The flight was about three and a half hours, so naturally, I dozed off during some of it. But more accurately, I wasn’t actually asleep... or so I think. It was this weird in-between sleep I had never experienced before. I’m sure you know what it feels like to close your eyes and think your mind is simply just wandering, when all of sudden, you trip in your dream and your body jolts you awake. You know that feeling, right? The one where you’re like, “Wait I wasn’t even asleep yet. How did that happen?” (Let it be known you are indeed sleeping when this happens!)
Well, this wasn’t like that. It wasn’t deep sleep; I wasn’t awake, either. It almost felt like the time I was sedated back in the summer of fifth grade. I broke my wrist, and a doctor had to reset my growth plate. I remember they told me I would enter a deep sleep and could dream about whatever I wanted to. Seconds later, I was dreaming about lying on a stretcher while being carted through the hallways of a hospital. I knew I was dreaming while it was happening, but I also felt like it was real. When I woke up, I told the nurses my dream, and they were like, “Hmm, that’s weird— that actually happened.”
Regardless, this sleep felt like that sedation except my veins were medication free. Each time I came to, I was a little frazzled. I didn’t understand what consciousness I was entering. I’ve slept on planes too many times to count, and none of them had ever felt like that. No sleep that I’ve ever gotten had felt like that, actually.
I’m still not sure what I was experiencing, but I know that it was significant. For what reason? Still haven’t figured that one out.
Towards the end of the flight, after a long period of silence and “sleeping”, the man sitting next to me, out of the blue, asked, “Do you have any pets?”

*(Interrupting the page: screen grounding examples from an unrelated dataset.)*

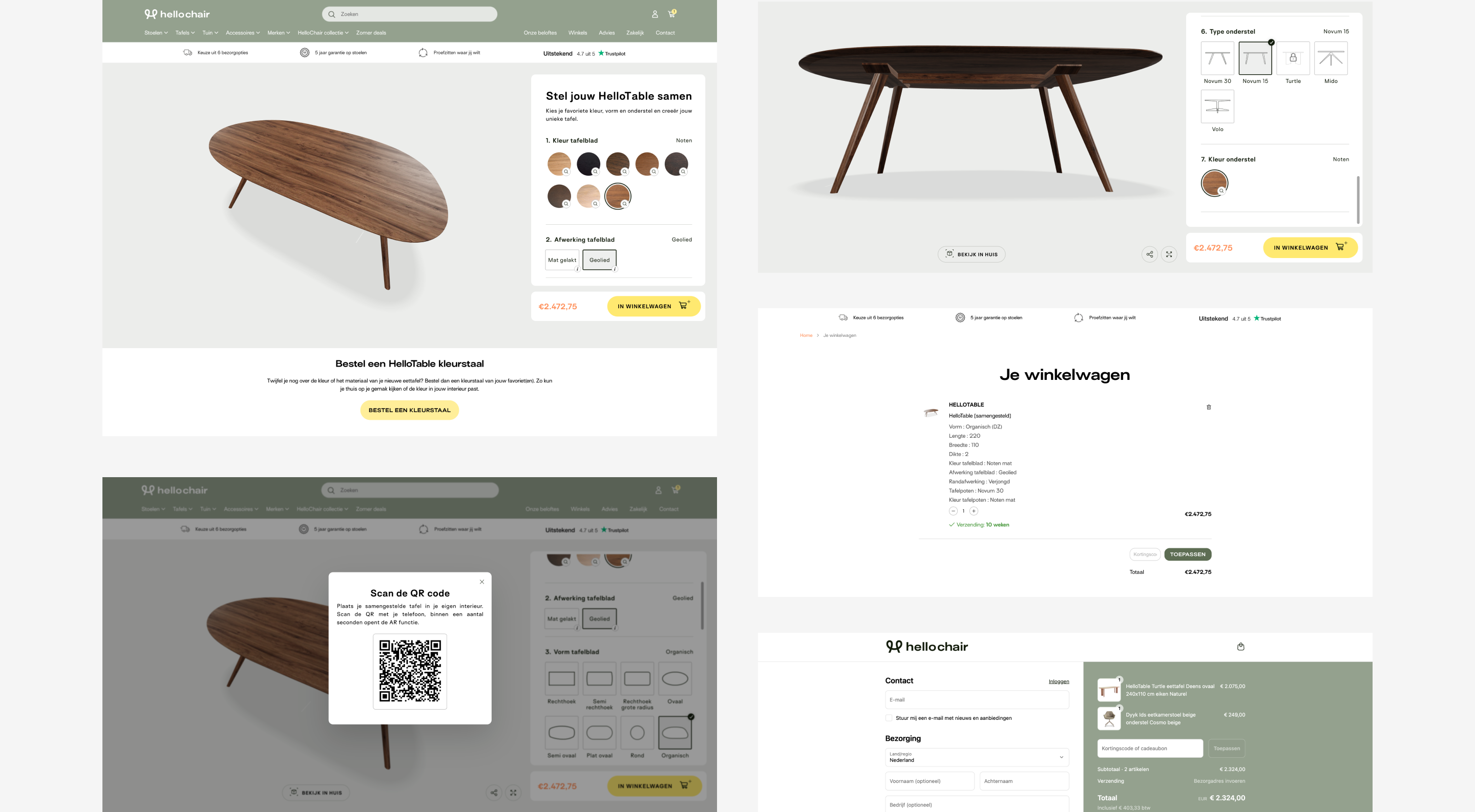Click the Inloggen link in Contact section
The width and height of the screenshot is (1475, 812).
point(1059,681)
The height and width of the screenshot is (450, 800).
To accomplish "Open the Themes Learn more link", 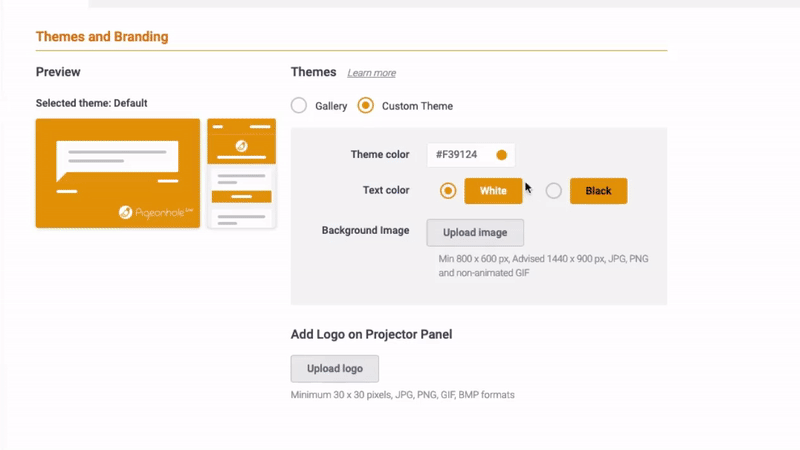I will point(371,73).
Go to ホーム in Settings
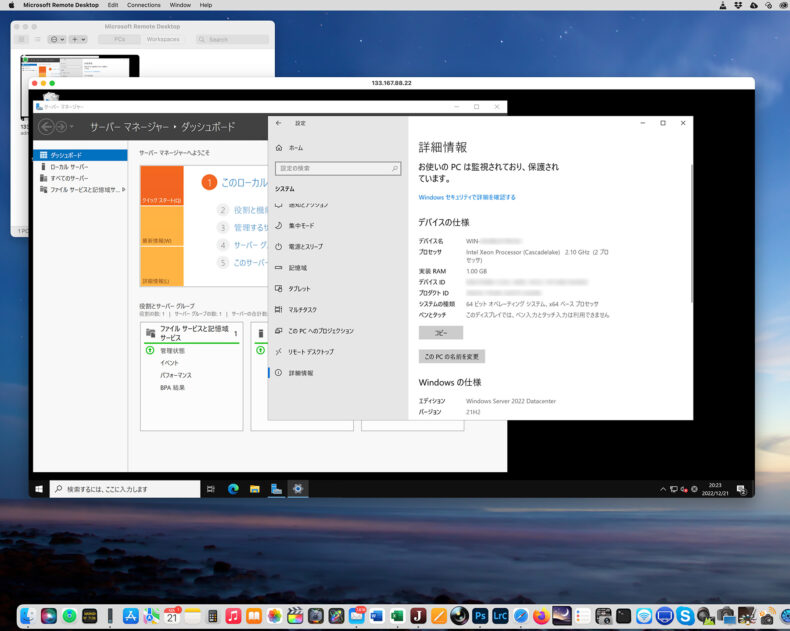Image resolution: width=790 pixels, height=631 pixels. click(295, 147)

If there is one thing to know about me it’s that my dog Rosie is my entire world. I have a bond with her unlike anything I’ve experienced, and I am sure that she was purposely placed in my life. Also, I hadn’t seen Rosie in four months, so I was beyond excited to reunite with her when I landed. I answered, “Yes, I have a dog, and I love her more than life.”

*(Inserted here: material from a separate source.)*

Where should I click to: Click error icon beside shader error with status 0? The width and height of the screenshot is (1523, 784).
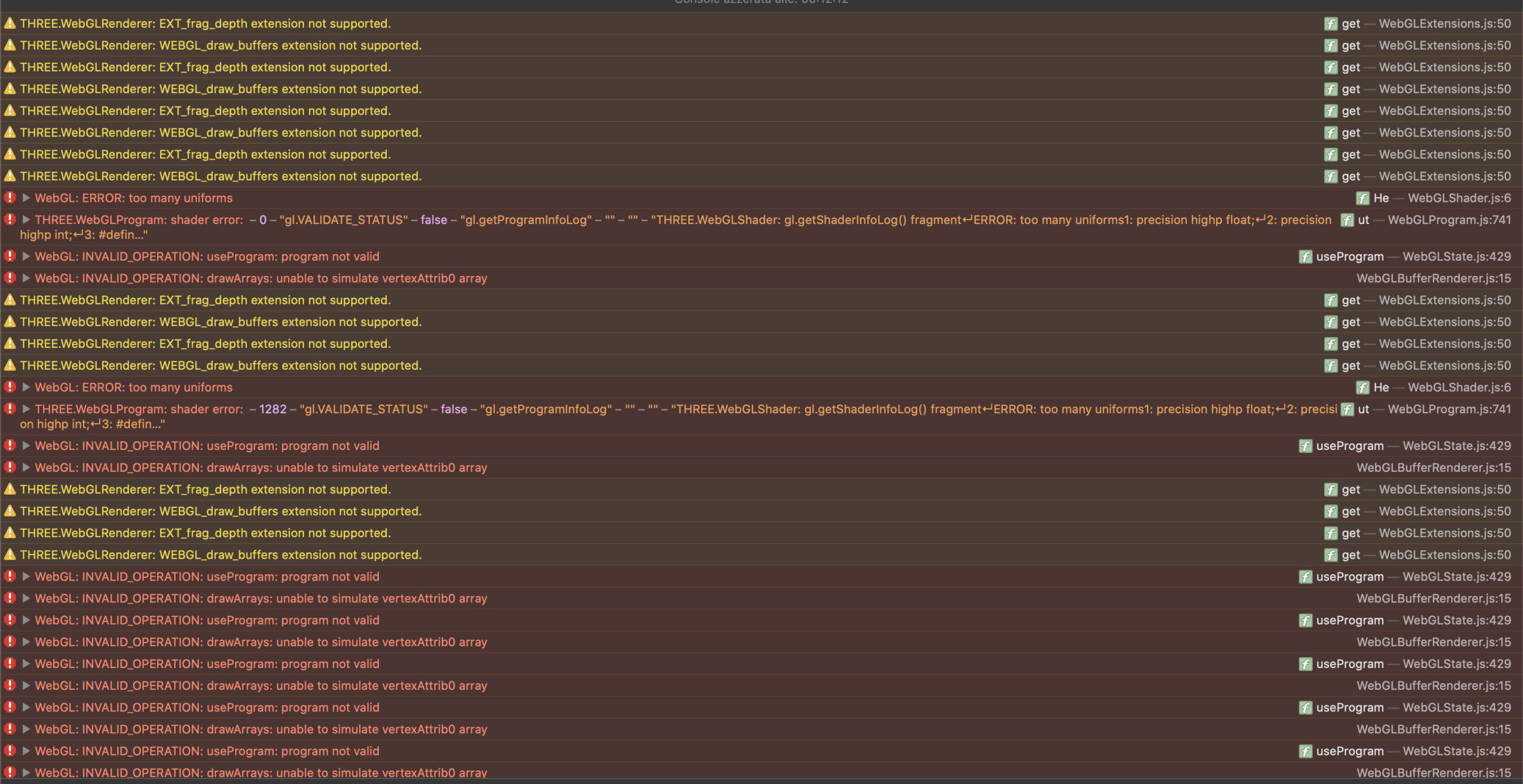tap(10, 219)
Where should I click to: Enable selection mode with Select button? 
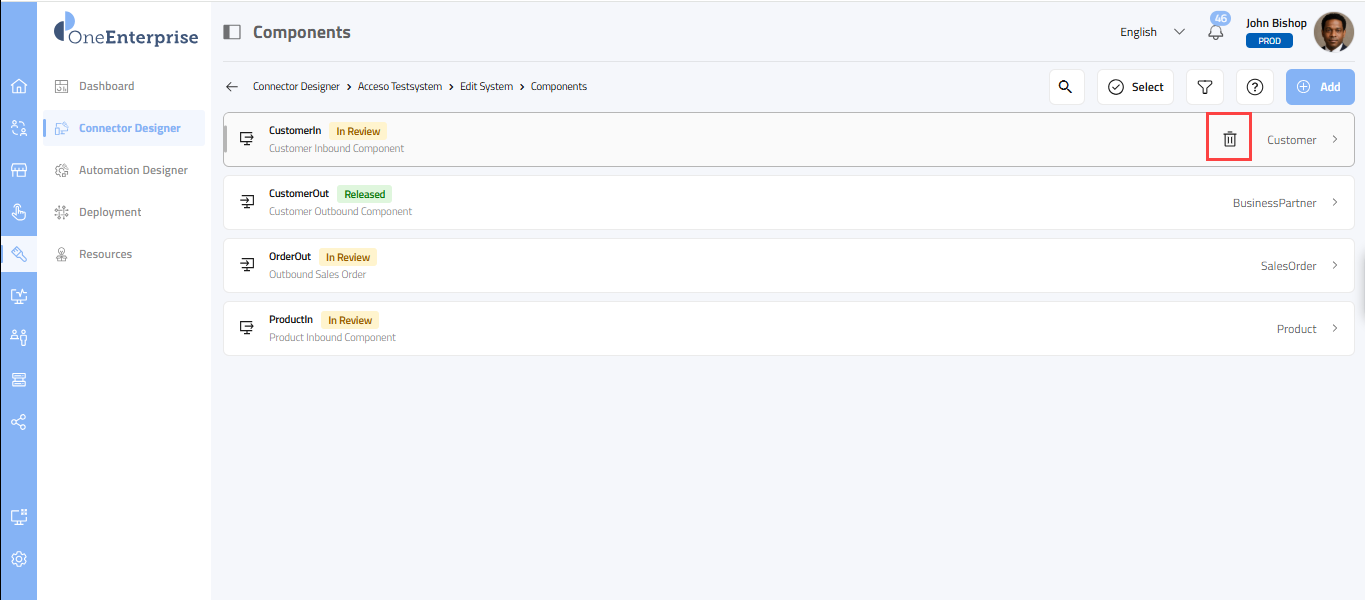1135,87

He proceeded to tell me he rescued two cats whom he named “Angel” and “Miracle”. He said that he thinks of them as his children and knows that they rescued him. I could not relate to that more. I thought, “This is someone who just gets it.”
All this goes to say, I was meant to meet his man. I am sure of it. I missed my connecting flight, got onto the 5PM flight by the grace of God, and sat right next to him on a packed plane. I don’t think all of that was coincidental, if you ask me. I am not sure why I was supposed to meet him, but something tells me that he was placed on my path for a good reason.

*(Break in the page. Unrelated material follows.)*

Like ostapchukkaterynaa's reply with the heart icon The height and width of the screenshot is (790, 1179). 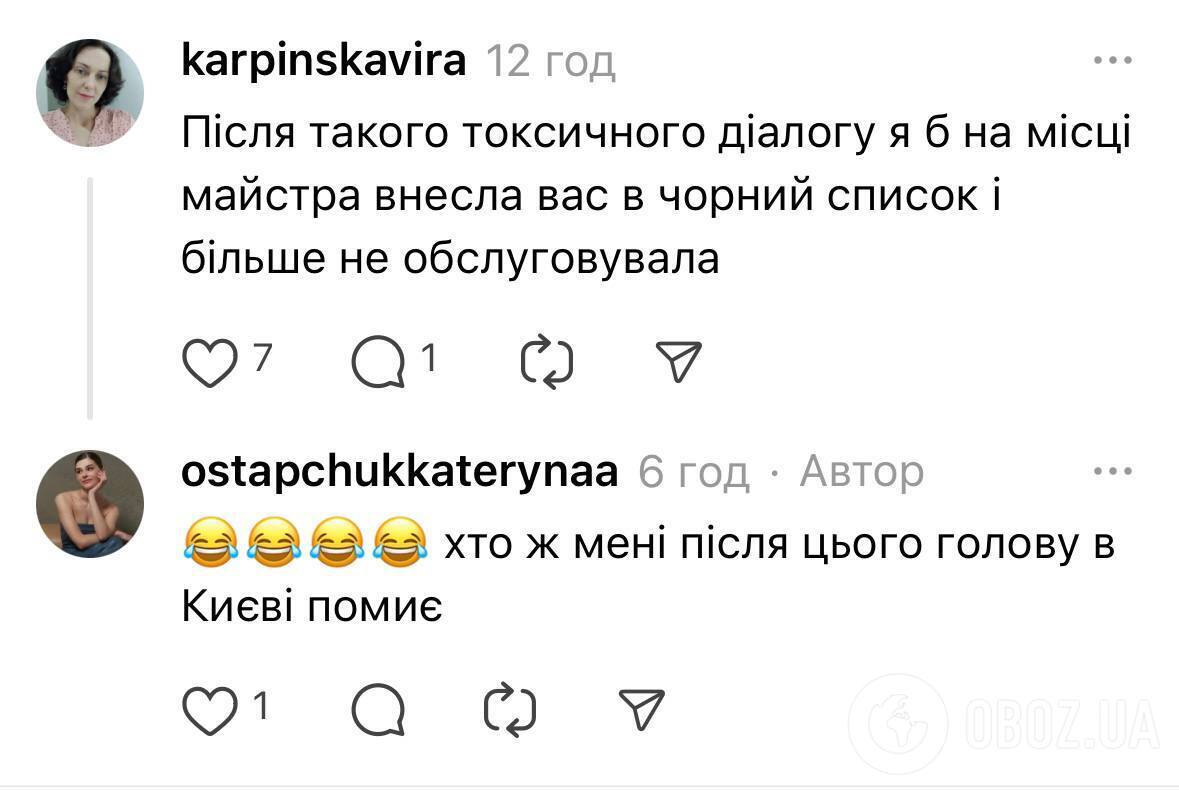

Before parting ways, the man handed me his business card. He happens to be a public speaker, a writer, an author, and a teacher— a man of service, you could say. I was impressed by his humbleness given he saved detailing all of his accomplishments for the end of our interaction.
So, this is just me saying that it is rather easy to get entrenched in the negatives when they abundantly appear. I could have been stressed and frustrated that I missed my connecting flight to Boston from Dallas Fort Worth, but because I’m familiar with a thing or two going wrong during my travels, I was calm and reassured that everything happens for a reason.
Try to be patient with yourself and with situations that you deem less than ideal. You never know who you’re going to meet, what is going to happen, or where you’re going to find yourself when you get rerouted.
At the very end of the flight, right before deplaning, the man turned to me and said, “Oh, and while you were sleeping, a man walked by and the back of his shirt said ‘Taylor Island’. You should check that out.”
All I’ll say is... when the universe sends you a sign, trust it.